• Exercise input:
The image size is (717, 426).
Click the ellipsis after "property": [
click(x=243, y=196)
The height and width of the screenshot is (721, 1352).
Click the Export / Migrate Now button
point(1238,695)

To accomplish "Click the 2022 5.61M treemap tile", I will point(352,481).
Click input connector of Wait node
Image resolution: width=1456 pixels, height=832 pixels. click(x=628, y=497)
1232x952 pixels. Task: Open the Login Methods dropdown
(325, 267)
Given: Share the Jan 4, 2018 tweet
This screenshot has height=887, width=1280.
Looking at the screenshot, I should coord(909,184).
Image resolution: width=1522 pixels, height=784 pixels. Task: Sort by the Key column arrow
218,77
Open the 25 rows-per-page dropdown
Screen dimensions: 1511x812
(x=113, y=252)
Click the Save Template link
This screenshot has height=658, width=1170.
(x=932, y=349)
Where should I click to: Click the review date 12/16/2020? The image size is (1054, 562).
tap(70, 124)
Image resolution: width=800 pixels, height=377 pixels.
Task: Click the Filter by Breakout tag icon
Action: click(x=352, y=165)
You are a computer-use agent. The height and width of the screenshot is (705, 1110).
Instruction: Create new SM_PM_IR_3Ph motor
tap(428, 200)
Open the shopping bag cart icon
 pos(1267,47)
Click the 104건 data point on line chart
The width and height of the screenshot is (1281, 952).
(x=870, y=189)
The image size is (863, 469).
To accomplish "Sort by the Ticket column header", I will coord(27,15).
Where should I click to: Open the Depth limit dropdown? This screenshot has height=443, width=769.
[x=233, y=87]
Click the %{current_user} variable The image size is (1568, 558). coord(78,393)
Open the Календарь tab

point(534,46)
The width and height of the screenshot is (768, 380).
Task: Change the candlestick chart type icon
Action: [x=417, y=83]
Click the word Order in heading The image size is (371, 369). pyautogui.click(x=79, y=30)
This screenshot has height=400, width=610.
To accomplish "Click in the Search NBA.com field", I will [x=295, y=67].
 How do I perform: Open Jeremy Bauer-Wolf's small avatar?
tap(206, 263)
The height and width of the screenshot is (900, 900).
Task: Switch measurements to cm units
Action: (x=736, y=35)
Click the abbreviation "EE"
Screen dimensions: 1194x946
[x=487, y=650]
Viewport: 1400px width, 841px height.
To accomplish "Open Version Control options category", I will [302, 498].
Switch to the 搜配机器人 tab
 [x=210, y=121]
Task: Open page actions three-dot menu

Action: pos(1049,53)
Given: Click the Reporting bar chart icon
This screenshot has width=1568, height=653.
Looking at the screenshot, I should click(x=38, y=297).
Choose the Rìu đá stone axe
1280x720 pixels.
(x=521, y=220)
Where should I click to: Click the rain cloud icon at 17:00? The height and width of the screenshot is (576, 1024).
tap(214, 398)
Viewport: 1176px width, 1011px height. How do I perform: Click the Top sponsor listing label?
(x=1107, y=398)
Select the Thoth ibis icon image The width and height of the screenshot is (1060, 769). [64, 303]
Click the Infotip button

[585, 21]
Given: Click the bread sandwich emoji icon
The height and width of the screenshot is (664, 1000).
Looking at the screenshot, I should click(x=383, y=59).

• Exercise requirements:
Exact copies of every record are required.

• Answer box:
The image size is (717, 426).
Click the ellipsis after "property": [
click(x=243, y=196)
The height and width of the screenshot is (721, 1352).
Click the Export / Migrate Now button
point(1238,695)

To accomplish "Click the 2022 5.61M treemap tile", I will point(352,481).
Click input connector of Wait node
Image resolution: width=1456 pixels, height=832 pixels. click(x=628, y=497)
1232x952 pixels. Task: Open the Login Methods dropdown
(325, 267)
Given: Share the Jan 4, 2018 tweet
This screenshot has height=887, width=1280.
Looking at the screenshot, I should coord(909,184).
Image resolution: width=1522 pixels, height=784 pixels. Task: Sort by the Key column arrow
218,77
Open the 25 rows-per-page dropdown
Screen dimensions: 1511x812
(x=113, y=252)
Click the Save Template link
This screenshot has height=658, width=1170.
(x=932, y=349)
Where should I click to: Click the review date 12/16/2020? The image size is (1054, 562).
tap(70, 124)
Image resolution: width=800 pixels, height=377 pixels.
Task: Click the Filter by Breakout tag icon
Action: click(x=352, y=165)
You are a computer-use agent. The height and width of the screenshot is (705, 1110).
Instruction: Create new SM_PM_IR_3Ph motor
tap(428, 200)
Open the shopping bag cart icon
 pos(1267,47)
Click the 104건 data point on line chart
The width and height of the screenshot is (1281, 952).
(x=870, y=189)
The image size is (863, 469).
To accomplish "Sort by the Ticket column header", I will coord(27,15).
Where should I click to: Open the Depth limit dropdown? This screenshot has height=443, width=769.
[x=233, y=87]
Click the %{current_user} variable The image size is (1568, 558). coord(78,393)
Open the Календарь tab

point(534,46)
The width and height of the screenshot is (768, 380).
Task: Change the candlestick chart type icon
Action: [x=417, y=83]
Click the word Order in heading The image size is (371, 369). pyautogui.click(x=79, y=30)
This screenshot has height=400, width=610.
To accomplish "Click in the Search NBA.com field", I will [x=295, y=67].
 How do I perform: Open Jeremy Bauer-Wolf's small avatar?
tap(206, 263)
The height and width of the screenshot is (900, 900).
Task: Switch measurements to cm units
Action: (x=736, y=35)
Click the abbreviation "EE"
Screen dimensions: 1194x946
[x=487, y=650]
Viewport: 1400px width, 841px height.
To accomplish "Open Version Control options category", I will [302, 498].
Switch to the 搜配机器人 tab
 [x=210, y=121]
Task: Open page actions three-dot menu

Action: pos(1049,53)
Given: Click the Reporting bar chart icon
This screenshot has width=1568, height=653.
Looking at the screenshot, I should click(x=38, y=297).
Choose the Rìu đá stone axe
1280x720 pixels.
(x=521, y=220)
Where should I click to: Click the rain cloud icon at 17:00? The height and width of the screenshot is (576, 1024).
tap(214, 398)
Viewport: 1176px width, 1011px height. How do I perform: Click the Top sponsor listing label?
(x=1107, y=398)
Select the Thoth ibis icon image The width and height of the screenshot is (1060, 769). [64, 303]
Click the Infotip button

[585, 21]
Given: Click the bread sandwich emoji icon
The height and width of the screenshot is (664, 1000).
Looking at the screenshot, I should click(x=383, y=59).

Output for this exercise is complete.